During the lengthy trial, after analyzing the memory banks of cybernetic Youngblood member Diehard, King proposes that a mythical book, which Riptide possessed months before her death, was responsible for the events, piecing together many statements about the lengthy history of the book, which was created by Hermes, the god associated with language, who gave it to Glory's mother, who subsequently buried it in Earth during its creation. The book alters reality when somebody writes upon it, and it has been acquired by many powerful figures over centuries, including the creature who would become Youngblood's Troll and Puritan immortal serial killer Deliverance Drue. Drue was defeated when Wild West-era superhero Kid Thunder literally crossed Drue out of existence. During a recess, Mr. Graves, administrator for Youngblood, reveals that Knightsabre is his son and that he is disbanding Youngblood due to the media circulation regarding the trial.

King reveals in the trial that Leanna Creel was the daughter of 1950s superhero Storybook Smith (a descendant of Deliverance Drue) who used the magic book to great lengths to fight crime and gain fame, before the book's robbery and Smith's disappearance. One of Supreme's robot clones enters the trial, having found the book in the home of Marcus Langston/Sentinel, the founder and leader of Team Youngblood. The book eventually came into the hands of Langston after its theft from Storybook Smith, and Langston used it to refashion his life so he became Sentinel and superheroes subsequently became more violent and morally questionable. Prior to her death, Riptide recognized the book and stole it from Sentinel during a Youngblood barbecue at his home. Sentinel deduced that Riptide had stolen it and went to her quarters to retrieve it, killing her during a fight and manipulating the evidence to make Knightsabre look guilty.

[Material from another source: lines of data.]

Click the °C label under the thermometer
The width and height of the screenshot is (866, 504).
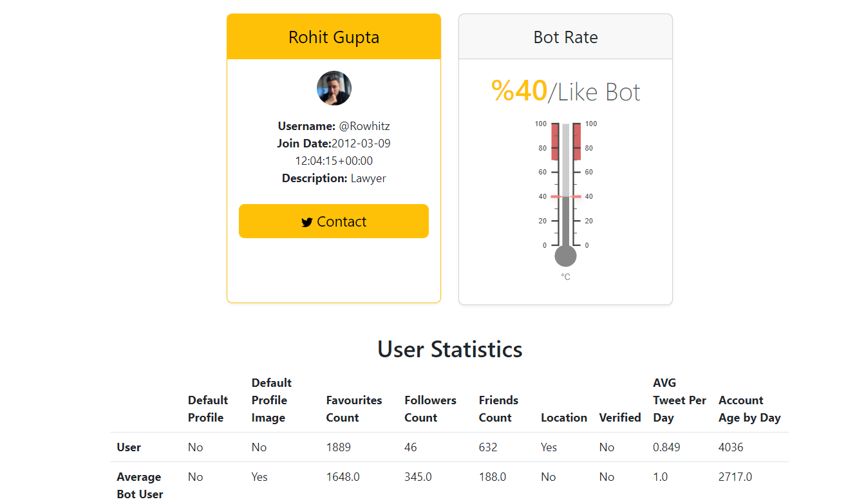565,275
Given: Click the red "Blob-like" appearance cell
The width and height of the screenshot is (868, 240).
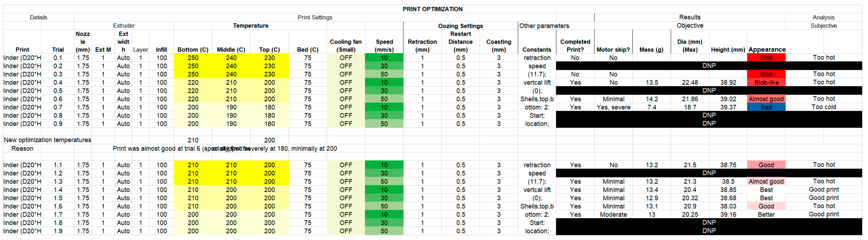Looking at the screenshot, I should [766, 83].
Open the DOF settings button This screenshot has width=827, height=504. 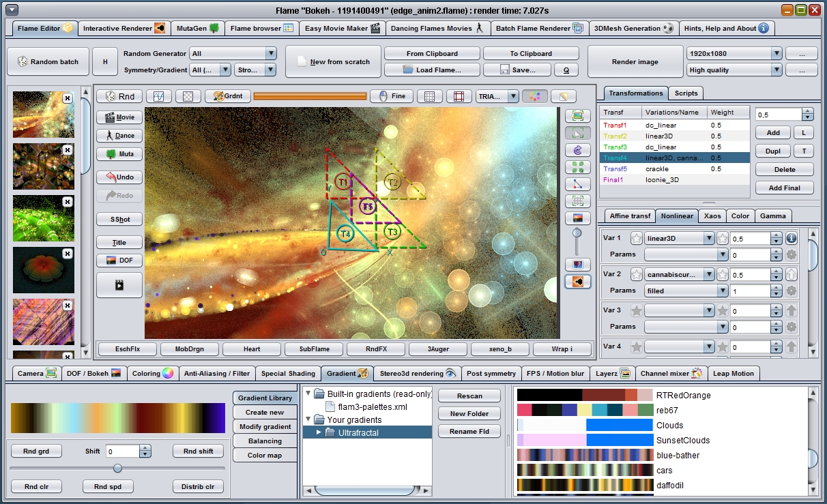119,261
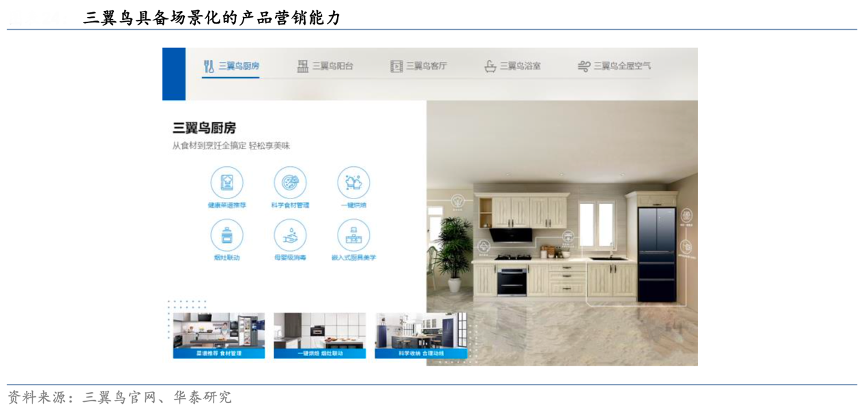Select the 科学收纳 thumbnail with blue fridge
The height and width of the screenshot is (414, 866).
click(421, 335)
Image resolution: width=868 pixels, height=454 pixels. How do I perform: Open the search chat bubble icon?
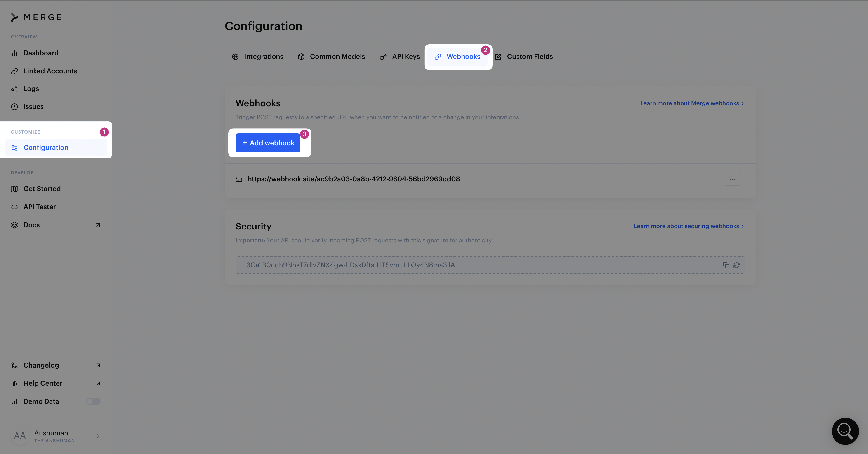(845, 431)
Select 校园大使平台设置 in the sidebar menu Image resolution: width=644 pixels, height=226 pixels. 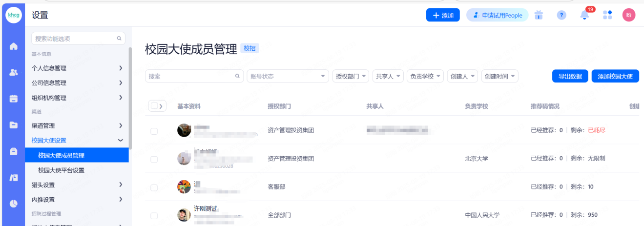tap(61, 170)
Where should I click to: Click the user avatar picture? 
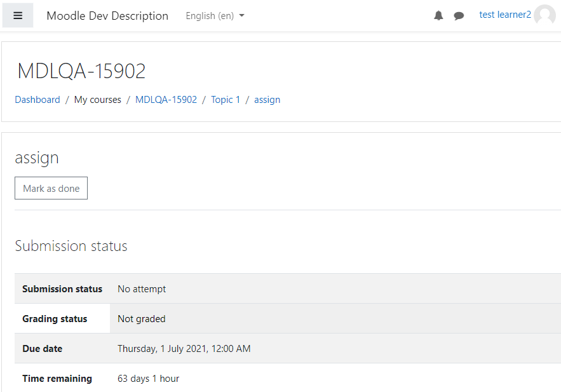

When this is revealed to the court, Sentinel reacts violently, attempting to retrieve the book, but it falls off the citadel and is lost. Sentinel is imprisoned for murdering Riptide. He also turns out to be a descendant of Kid Thunder, whose kin Deliverance Drue swore a curse against before his defeat. As Youngblood disbands, the Allied Supermen of America (an analogue for the Justice League) are inspired by the event to reform, as the magical book finds itself in the hands of a homeless young woman.

==Collected editions==
The limited series was later collected as a trade paperback by Checker Book Publishing Group in 2003 (150 pages, ISBN 0-9741664-5-6).